Belgian translator and linguist (1945–1996)

André Alphons Lefevere (1945 – 27 March 1996) was a translation theorist. He had studied at the University of Ghent (1964–1968) and then obtained his PhD at the University of Essex in 1972. When he died of acute leukemia, he was Professor of Germanic Studies at the University of Texas at Austin.

==Thought and influence==
His most important contribution is in comparative literary studies and translation studies in particular. Drawing upon the notions of polysystem theorists like Itamar Even-Zohar, he theorized translation as a form of rewriting produced and read with a set of ideological and political constraints within the target language cultural system. Lefevere developed the idea of translation as a form of rewriting, which means that any text produced on the basis of another has the intention of adapting that other text to a certain ideology or to a certain poetics, and usually to both.

Lefevere, along with Gideon Toury, James S. Holmes and Jose Lambert, can be considered among the foremost scholars who have made translation studies an autonomous discipline. Together with Susan Bassnett he envisaged that "neither the word, nor the text, but the culture becomes the operational 'unit' of translation". This has been hailed by Edwin Gentzler, one of the leading synthesizers of translation theory, as the "real breakthrough for the field of translation studies"; it epitomized what is termed "the coming of age" of the discipline; an increasing intercultural or multicultural trend, that might be termed the postcolonial turn.

==Publications==
- Translating Poetry: Seven Strategies and a Blueprint. Amsterdam: Van Gorcum, 1975
- Translating Literature: The German Tradition. Assen: Van Gorcum, 1977
- Literary Knowledge. Assen: Van Gorcum, 1977
- "Why waste our time on rewrites? The trouble with interpretation and the role of rewriting in an alternative paradigm", in The Manipulation of Literature: Studies in Literary Translation, edited by Theo Hermans, London & Sydney: Croom Helm. 1985
- Essays in Comparative Literature.
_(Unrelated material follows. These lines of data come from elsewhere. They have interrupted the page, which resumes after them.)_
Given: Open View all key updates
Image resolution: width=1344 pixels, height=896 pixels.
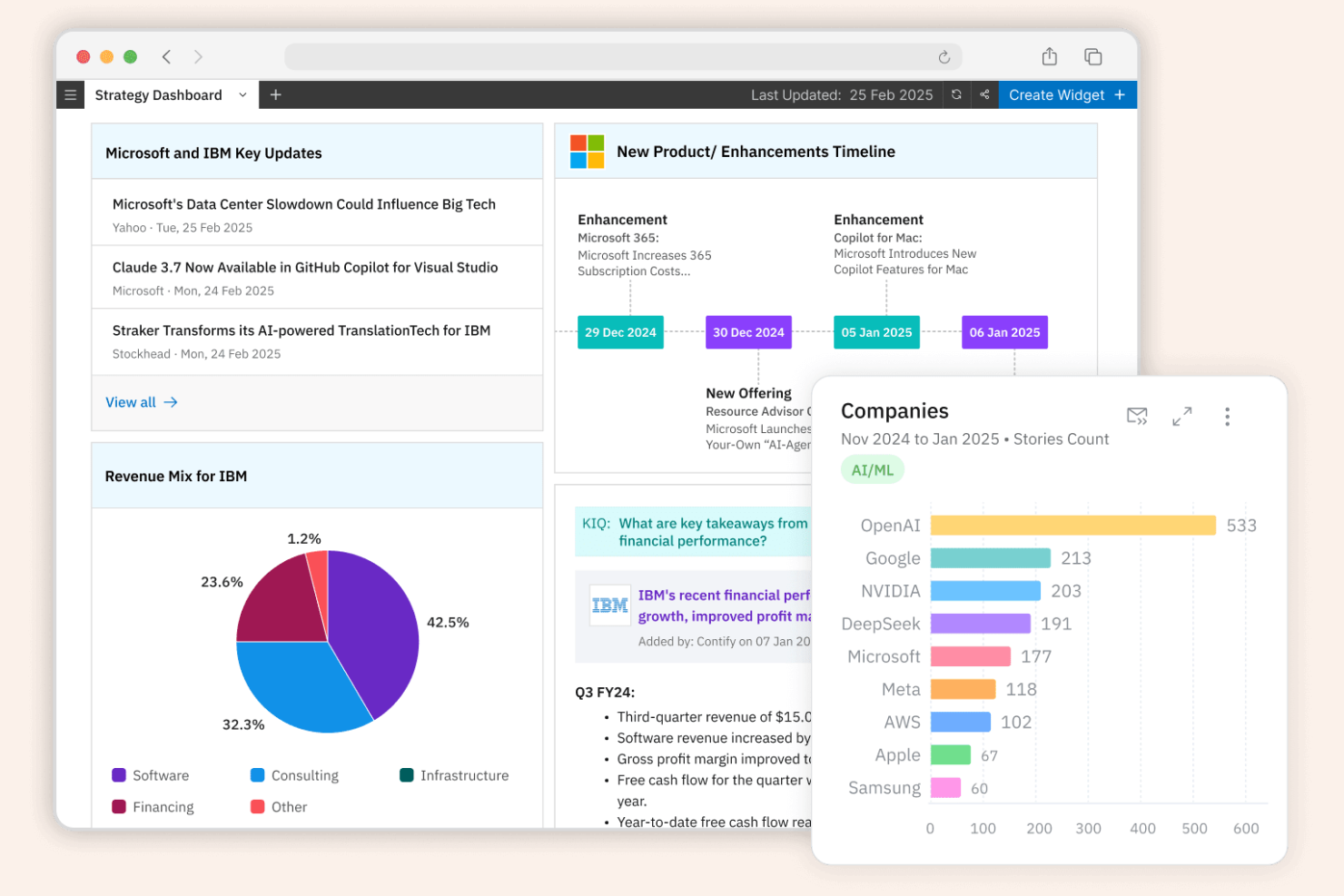Looking at the screenshot, I should [x=141, y=402].
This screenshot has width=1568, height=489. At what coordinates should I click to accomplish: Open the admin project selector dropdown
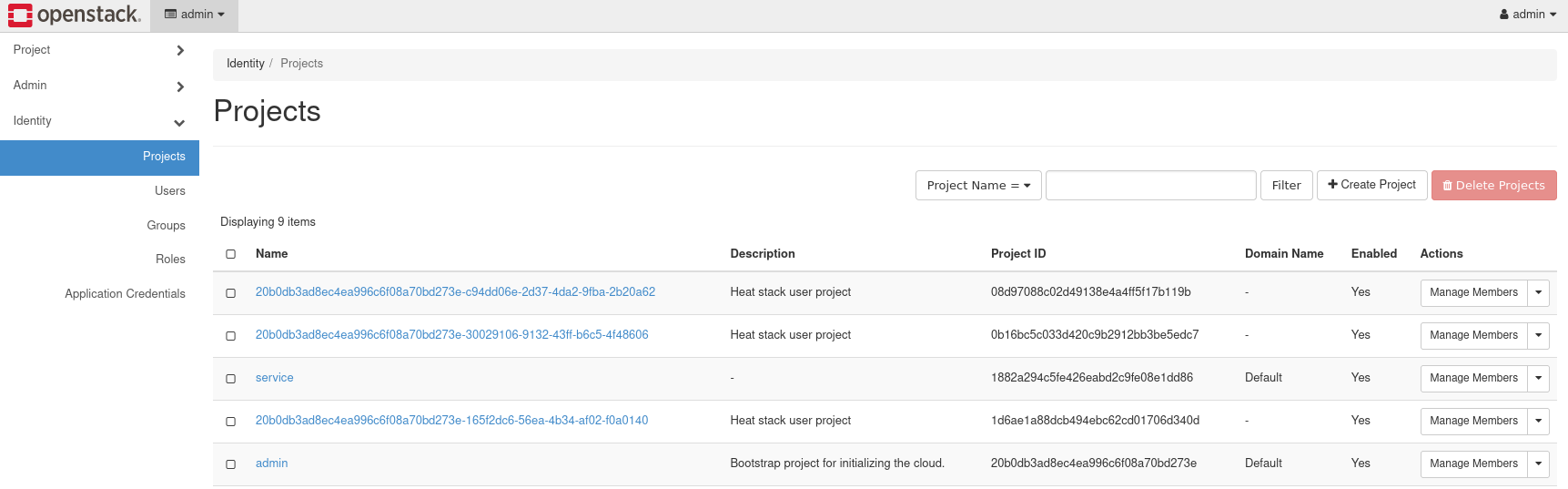pos(194,15)
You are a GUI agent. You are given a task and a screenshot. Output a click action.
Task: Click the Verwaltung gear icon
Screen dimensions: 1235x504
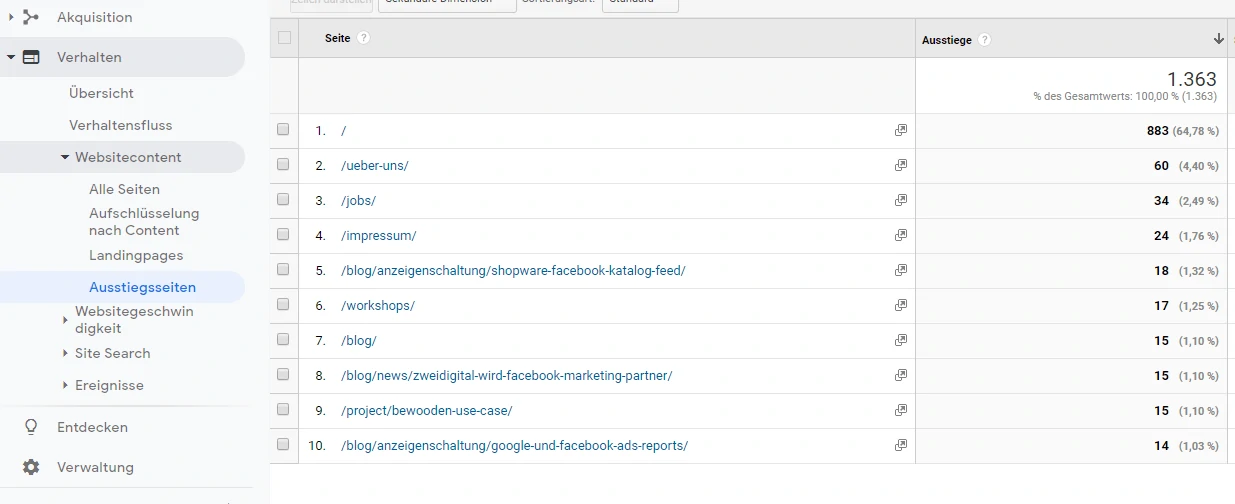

Calcutta: Papyrus, 1989
- Translating Literature: Practice and Theory in a Comparative Literature Framework. New York: MLA, 1992
- Translation, Rewriting, and the Manipulation of Literary Fame. London/New York:Routledge, 1992
- Constructing Cultures (with Susan Bassnett). London: Multilingual Matters, 1997

as editor
- Poëzie van 1720 tot 1920. Amsterdam: Coutinho, 1989
- Translation – Culture/History: A Source Book. London/New York: Routledge, 1992

as translator
- Herta Müller, Traveling on one Leg (transl. with Valentina Glajar). Northwestern University Press, 1999; 2010.